> Ausgewählter Textauszug
**********
Berge sind fotogen. Ihre Höhen versprechen Abenteuer, ihre Formen versetzen einen jeden in Staunen. Und doch: Gerade die Dolomiten mit ihren zerklüfteten Massiven und ihren steilen Riffen aus Kalk- und Dolomitgestein lassen sich nur schwer in Fotografien übersetzen. Mit ihren oft mehr als 3000 Meter hohen Gipfeln ragen sie oft weit aus dem Sucher eines gewöhnlichen Fotoapparats heraus; und die nicht selten schmalen Täler sowie die beschwerlichen Aufstiege zu den vielen Terrassen machen die Suche nach einem passenden Kamerastandpunkt recht kompliziert.
Dennoch, bereits in den Anfangsjahren der Fotografie gegen Ende der 30er-Jahre des 19. Jahrhunderts haben waghalsige Kamerapioniere wie John Ruskin oder Gustave Dardel manch gefährliches Abenteuer in Kauf genommen, um die Gipfel ins rechte Licht zu rücken. Dabei waren es in der Frühphase der alpinen Fotografie nicht selten die langen Belichtungszeiten, die dem ersten Höhenrausch Grenzen setzten: Wer als Lichtbildner zwischen 25 und 40 Minuten in klirrender Kälte ausharren musste, bis sich ein stattliches Bergmassiv auf einer silberbeschichteten Kupferplatte einschreiben wollte, der überlegte es sich gern auch zweimal, ob er seine unhandliche und oft kostspielige DaguerreotypieKamera mit hinauf auf eisige Höhen schleppen wollte. Bergfotografie war in jenen Jahren vor allem die Kunst, Füße und Finger warmzuhalten.
**********
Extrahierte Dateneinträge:
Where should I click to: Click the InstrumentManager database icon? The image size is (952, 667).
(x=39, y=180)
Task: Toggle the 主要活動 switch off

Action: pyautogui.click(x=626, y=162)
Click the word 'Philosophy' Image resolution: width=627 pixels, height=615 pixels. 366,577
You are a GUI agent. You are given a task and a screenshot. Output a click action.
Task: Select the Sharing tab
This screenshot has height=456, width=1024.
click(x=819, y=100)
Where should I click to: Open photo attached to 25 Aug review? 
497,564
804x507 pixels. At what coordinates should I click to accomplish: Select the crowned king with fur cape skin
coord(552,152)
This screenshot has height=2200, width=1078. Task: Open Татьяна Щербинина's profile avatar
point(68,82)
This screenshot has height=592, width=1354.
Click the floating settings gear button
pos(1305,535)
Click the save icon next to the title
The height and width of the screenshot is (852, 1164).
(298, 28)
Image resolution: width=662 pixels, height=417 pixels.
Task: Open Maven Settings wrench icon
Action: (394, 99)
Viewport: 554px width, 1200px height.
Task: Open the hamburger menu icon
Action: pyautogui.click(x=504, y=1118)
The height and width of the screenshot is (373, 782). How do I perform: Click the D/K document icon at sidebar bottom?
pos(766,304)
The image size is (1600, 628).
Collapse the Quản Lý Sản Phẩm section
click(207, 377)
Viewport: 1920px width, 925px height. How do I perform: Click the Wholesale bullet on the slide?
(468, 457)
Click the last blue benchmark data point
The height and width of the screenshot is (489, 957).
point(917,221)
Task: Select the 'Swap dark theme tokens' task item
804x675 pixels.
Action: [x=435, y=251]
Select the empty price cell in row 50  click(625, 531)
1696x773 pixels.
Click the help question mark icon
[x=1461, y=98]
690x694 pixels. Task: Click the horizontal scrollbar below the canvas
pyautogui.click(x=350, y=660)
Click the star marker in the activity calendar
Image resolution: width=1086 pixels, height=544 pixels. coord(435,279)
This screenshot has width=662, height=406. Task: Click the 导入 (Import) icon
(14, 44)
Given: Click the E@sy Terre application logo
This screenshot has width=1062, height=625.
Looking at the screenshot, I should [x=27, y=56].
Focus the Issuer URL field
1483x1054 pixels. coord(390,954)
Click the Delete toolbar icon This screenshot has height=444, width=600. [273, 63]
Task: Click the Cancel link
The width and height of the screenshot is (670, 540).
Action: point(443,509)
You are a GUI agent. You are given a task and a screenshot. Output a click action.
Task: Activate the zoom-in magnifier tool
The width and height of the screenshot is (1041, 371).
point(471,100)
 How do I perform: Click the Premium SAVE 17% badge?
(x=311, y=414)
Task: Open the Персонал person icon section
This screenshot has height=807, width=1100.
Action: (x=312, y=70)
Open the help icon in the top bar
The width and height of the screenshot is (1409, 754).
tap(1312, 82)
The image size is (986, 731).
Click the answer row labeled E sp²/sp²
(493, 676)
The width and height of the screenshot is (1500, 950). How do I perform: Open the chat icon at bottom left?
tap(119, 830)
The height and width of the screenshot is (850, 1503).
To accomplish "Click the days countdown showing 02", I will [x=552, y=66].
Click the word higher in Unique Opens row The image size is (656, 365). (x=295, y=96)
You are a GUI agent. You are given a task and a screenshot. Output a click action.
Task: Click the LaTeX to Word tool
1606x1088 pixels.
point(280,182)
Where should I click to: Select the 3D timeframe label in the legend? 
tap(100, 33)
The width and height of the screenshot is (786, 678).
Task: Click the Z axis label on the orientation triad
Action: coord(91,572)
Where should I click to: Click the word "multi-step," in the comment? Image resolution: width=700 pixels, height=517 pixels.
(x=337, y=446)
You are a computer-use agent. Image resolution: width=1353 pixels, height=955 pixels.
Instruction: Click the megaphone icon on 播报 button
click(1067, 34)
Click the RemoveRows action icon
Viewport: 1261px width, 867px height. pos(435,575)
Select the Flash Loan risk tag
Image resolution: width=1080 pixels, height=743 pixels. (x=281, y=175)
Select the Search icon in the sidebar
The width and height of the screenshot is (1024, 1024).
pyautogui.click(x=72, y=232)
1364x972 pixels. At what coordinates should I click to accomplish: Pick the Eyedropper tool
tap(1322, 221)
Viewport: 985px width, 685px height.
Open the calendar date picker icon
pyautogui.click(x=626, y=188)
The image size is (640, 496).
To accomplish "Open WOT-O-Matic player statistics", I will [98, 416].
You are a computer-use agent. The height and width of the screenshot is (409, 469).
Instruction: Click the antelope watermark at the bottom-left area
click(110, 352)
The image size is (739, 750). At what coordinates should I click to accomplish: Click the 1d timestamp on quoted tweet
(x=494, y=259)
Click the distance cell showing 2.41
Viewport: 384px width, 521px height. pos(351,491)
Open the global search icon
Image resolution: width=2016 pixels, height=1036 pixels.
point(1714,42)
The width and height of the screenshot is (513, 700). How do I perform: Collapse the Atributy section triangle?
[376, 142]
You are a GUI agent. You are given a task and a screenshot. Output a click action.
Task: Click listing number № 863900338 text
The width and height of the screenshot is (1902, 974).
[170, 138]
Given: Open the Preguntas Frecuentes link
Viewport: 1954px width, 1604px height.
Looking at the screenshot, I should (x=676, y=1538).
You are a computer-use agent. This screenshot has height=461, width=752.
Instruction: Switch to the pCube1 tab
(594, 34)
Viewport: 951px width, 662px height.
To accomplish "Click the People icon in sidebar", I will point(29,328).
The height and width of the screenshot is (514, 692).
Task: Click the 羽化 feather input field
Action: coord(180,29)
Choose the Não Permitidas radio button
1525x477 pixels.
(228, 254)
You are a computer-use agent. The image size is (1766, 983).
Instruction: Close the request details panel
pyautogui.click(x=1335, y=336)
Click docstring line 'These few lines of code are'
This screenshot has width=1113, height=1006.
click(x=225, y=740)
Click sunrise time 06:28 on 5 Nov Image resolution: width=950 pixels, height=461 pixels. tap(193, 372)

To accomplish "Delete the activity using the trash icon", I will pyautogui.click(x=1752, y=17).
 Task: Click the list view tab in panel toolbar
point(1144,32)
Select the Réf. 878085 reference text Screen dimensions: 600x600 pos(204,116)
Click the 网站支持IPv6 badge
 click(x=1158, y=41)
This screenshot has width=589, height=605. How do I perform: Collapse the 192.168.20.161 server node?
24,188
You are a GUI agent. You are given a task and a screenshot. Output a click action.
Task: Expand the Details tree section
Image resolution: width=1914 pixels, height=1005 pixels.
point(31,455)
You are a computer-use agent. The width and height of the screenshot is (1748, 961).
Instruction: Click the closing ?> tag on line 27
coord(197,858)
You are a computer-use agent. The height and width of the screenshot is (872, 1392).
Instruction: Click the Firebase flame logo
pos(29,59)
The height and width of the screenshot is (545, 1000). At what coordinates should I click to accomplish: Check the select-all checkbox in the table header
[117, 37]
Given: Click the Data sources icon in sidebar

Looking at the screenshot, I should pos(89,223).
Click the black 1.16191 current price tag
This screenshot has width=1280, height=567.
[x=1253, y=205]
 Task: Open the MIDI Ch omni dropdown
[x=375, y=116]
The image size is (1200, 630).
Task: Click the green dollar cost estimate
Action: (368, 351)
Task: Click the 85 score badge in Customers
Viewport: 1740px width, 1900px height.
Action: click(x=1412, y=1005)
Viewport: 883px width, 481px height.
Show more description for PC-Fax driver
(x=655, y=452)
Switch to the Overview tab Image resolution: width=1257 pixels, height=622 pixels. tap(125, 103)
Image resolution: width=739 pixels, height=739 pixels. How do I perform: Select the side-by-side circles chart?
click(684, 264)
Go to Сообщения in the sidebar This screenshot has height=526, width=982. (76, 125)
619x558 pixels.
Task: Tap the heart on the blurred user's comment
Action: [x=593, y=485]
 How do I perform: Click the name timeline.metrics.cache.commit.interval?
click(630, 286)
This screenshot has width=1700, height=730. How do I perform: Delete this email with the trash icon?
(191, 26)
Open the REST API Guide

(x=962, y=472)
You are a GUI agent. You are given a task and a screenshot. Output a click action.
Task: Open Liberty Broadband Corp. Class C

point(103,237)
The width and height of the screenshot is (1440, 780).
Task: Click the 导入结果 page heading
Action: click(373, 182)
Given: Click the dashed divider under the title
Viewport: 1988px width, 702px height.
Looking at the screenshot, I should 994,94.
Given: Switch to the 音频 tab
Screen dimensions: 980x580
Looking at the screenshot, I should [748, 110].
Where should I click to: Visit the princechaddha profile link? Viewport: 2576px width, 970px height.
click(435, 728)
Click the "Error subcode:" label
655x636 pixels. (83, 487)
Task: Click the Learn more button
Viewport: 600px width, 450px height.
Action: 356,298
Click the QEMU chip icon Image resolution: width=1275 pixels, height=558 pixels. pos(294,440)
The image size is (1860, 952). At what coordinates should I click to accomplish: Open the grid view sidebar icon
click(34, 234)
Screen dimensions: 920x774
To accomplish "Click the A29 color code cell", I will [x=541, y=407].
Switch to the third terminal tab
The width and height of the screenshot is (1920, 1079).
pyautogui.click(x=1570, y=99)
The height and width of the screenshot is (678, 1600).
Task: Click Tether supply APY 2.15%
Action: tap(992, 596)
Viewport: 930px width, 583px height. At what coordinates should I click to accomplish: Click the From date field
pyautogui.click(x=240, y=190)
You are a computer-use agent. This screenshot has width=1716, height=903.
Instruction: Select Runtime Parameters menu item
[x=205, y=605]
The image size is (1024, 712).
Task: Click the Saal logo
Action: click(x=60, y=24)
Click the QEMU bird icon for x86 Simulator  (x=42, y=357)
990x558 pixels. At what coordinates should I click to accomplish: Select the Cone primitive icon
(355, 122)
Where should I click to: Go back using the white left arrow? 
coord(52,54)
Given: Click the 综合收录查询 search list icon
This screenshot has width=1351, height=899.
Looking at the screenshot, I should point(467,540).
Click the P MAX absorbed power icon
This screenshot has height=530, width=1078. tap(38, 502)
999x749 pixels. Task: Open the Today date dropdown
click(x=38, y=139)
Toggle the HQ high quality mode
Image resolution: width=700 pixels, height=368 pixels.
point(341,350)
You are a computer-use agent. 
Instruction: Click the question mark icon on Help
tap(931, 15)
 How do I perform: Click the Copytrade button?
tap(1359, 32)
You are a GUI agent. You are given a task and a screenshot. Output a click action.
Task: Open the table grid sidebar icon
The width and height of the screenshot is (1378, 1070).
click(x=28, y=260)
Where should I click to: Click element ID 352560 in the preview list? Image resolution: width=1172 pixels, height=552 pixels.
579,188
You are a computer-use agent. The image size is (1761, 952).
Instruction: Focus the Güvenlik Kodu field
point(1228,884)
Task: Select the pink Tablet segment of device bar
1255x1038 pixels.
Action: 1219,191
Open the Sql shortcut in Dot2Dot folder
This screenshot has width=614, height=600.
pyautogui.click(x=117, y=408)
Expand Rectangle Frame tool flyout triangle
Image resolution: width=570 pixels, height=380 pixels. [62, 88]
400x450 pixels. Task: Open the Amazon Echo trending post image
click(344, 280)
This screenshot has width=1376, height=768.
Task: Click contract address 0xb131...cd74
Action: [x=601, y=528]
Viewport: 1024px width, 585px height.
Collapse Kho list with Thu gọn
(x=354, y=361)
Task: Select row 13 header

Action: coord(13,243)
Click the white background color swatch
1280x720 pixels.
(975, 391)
**********
> Aufgabenstellung
Schreiben Sie aus dem Text zur Bergfotografie den Abschnitt wortgetreu ab, beginnend mit „Berge sind fotogen.“ und fortlaufend bis einschließlich „Kamerastandpunkt recht kompliziert.“.

> Aufgabenlösung
Berge sind fotogen. Ihre Höhen versprechen Abenteuer, ihre Formen versetzen einen jeden in Staunen. Und doch: Gerade die Dolomiten mit ihren zerklüfteten Massiven und ihren steilen Riffen aus Kalk- und Dolomitgestein lassen sich nur schwer in Fotografien übersetzen. Mit ihren oft mehr als 3000 Meter hohen Gipfeln ragen sie oft weit aus dem Sucher eines gewöhnlichen Fotoapparats heraus; und die nicht selten schmalen Täler sowie die beschwerlichen Aufstiege zu den vielen Terrassen machen die Suche nach einem passenden Kamerastandpunkt recht kompliziert.